* Assignment
Take each line of the material that includes "agent" and copy it.

[Opening Dataset records section]

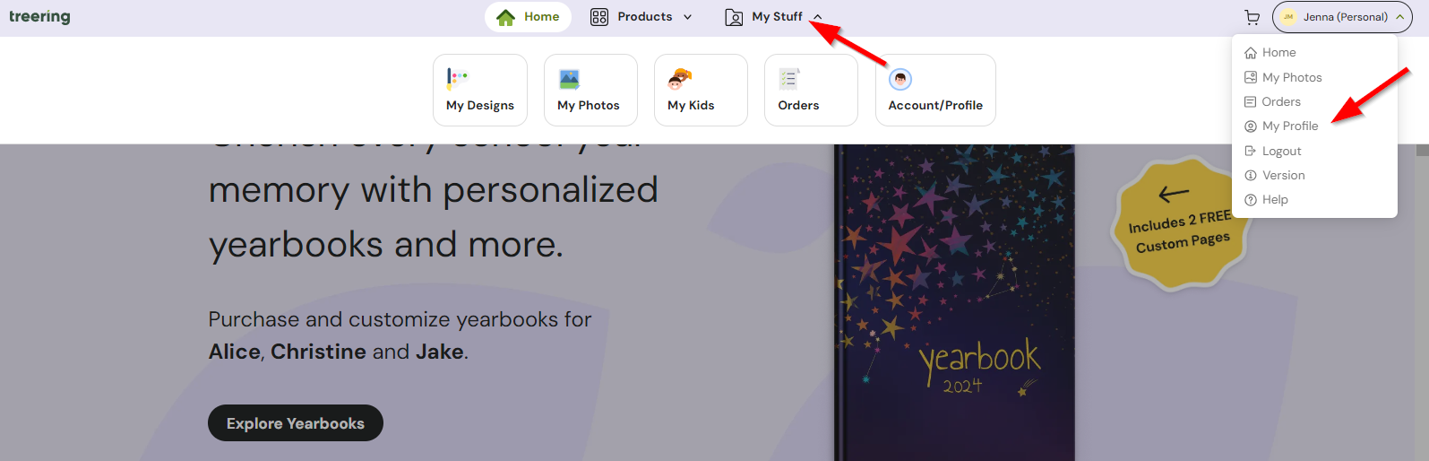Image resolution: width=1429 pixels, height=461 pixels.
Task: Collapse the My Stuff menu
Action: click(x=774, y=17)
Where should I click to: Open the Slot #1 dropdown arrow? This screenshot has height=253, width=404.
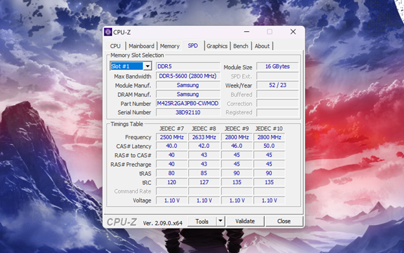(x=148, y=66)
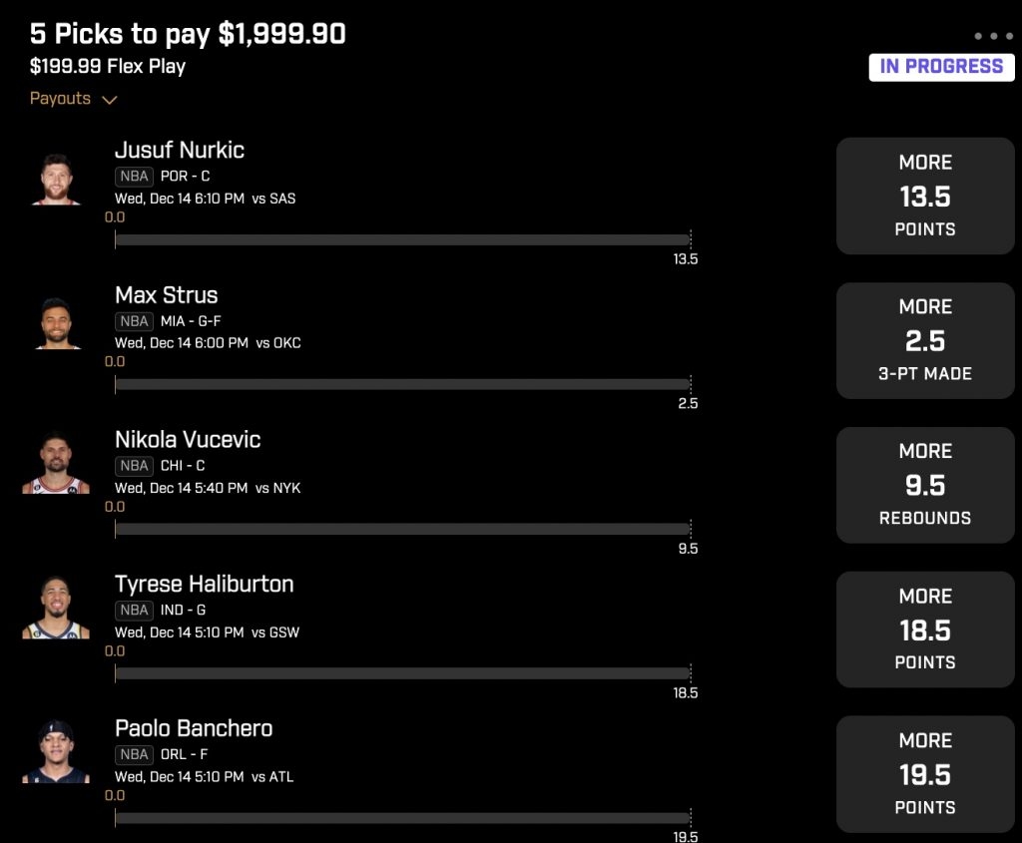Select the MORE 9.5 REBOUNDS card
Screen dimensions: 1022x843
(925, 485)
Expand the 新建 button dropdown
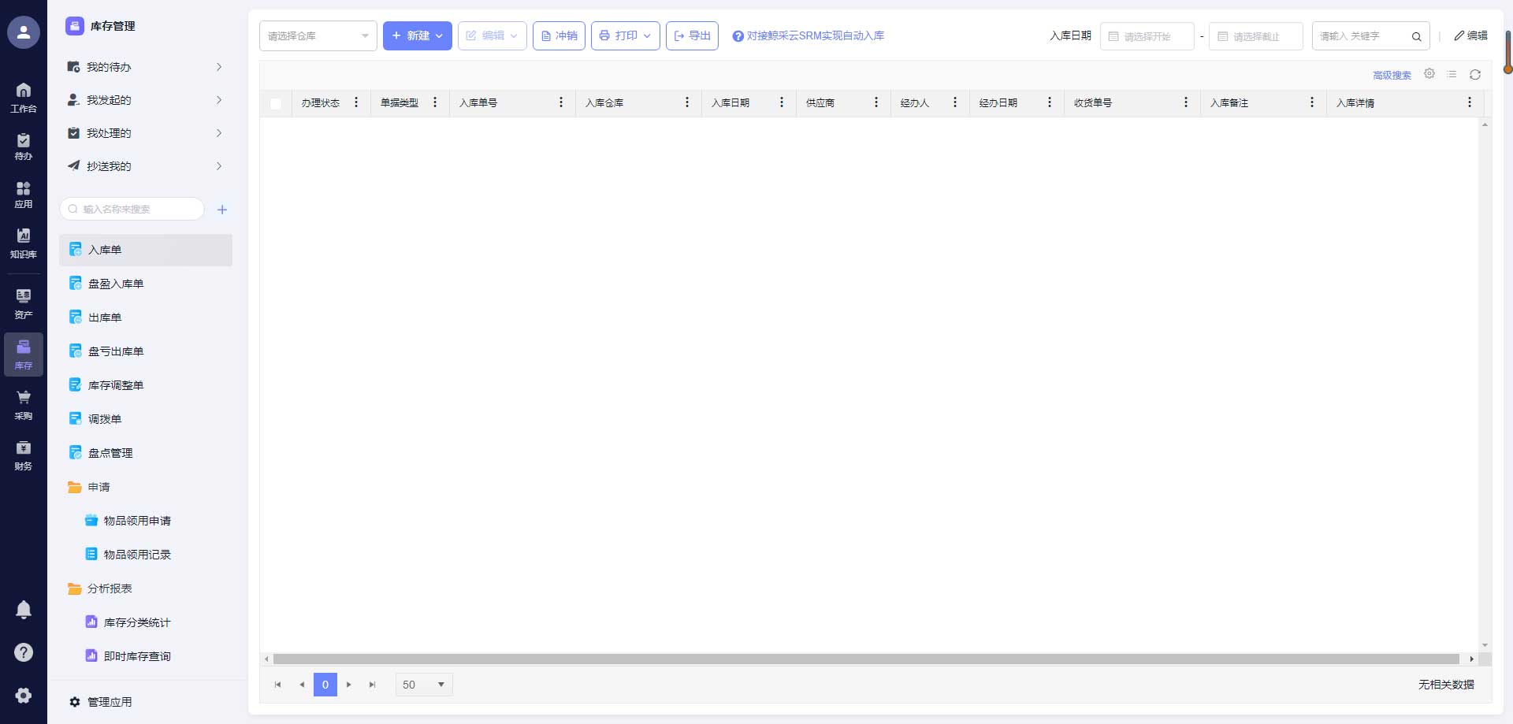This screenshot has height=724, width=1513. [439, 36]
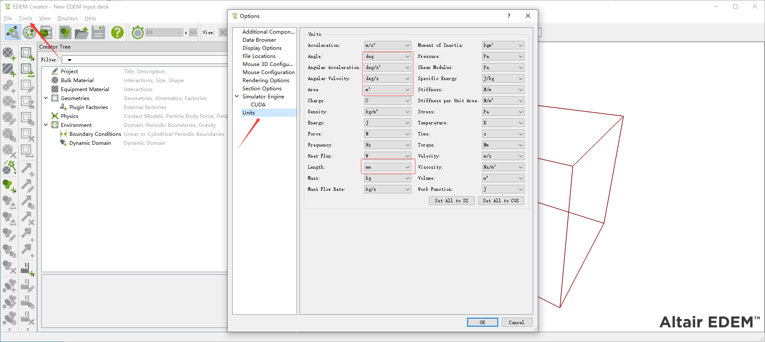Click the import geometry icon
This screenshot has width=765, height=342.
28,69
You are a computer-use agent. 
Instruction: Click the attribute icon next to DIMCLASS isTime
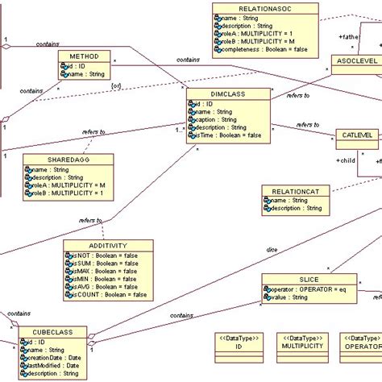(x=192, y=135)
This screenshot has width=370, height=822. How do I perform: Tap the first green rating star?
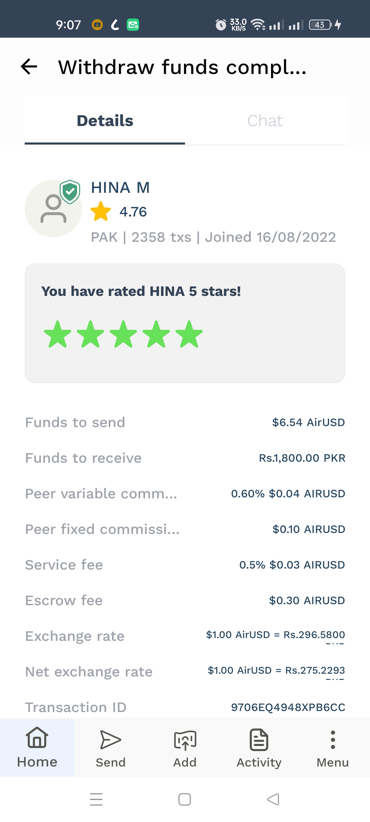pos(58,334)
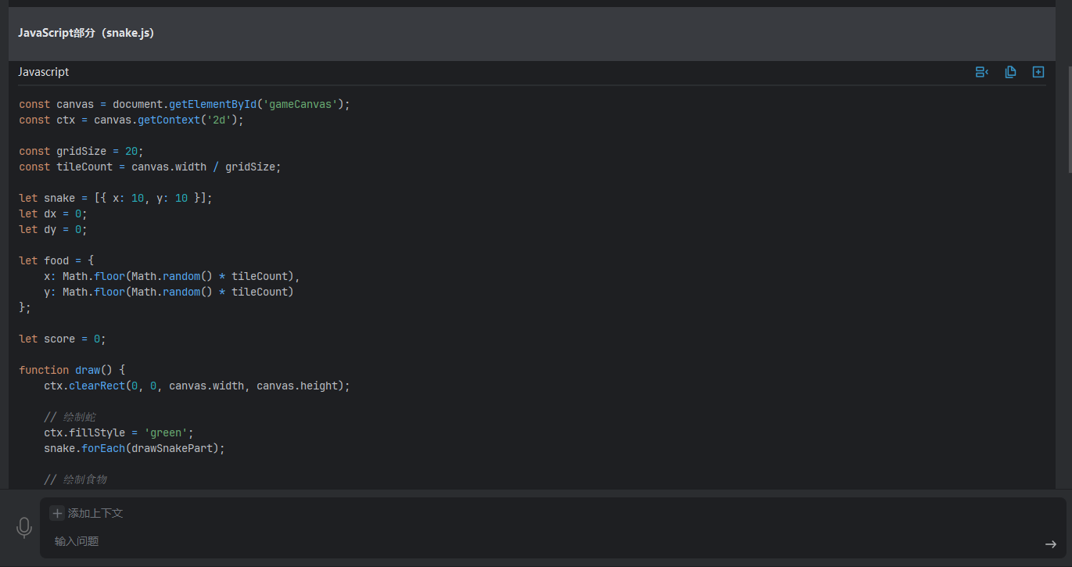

[Closing Dataset records section]
[Opening Dataset records section]

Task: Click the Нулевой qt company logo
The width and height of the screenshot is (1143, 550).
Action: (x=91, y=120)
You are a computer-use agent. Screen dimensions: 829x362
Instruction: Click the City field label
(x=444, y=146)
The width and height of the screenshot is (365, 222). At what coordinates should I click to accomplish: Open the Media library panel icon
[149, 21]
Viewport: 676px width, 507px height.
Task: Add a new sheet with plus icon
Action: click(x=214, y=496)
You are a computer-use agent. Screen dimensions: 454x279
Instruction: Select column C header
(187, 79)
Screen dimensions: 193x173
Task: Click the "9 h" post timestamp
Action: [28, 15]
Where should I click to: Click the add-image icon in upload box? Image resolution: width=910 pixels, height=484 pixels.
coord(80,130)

[Closing Dataset records section]

* Written reply
You are a computer-use agent. 
You are a computer-use agent. Screen dimensions: 829x362
You are a computer-use agent. Screen dimensions: 454x279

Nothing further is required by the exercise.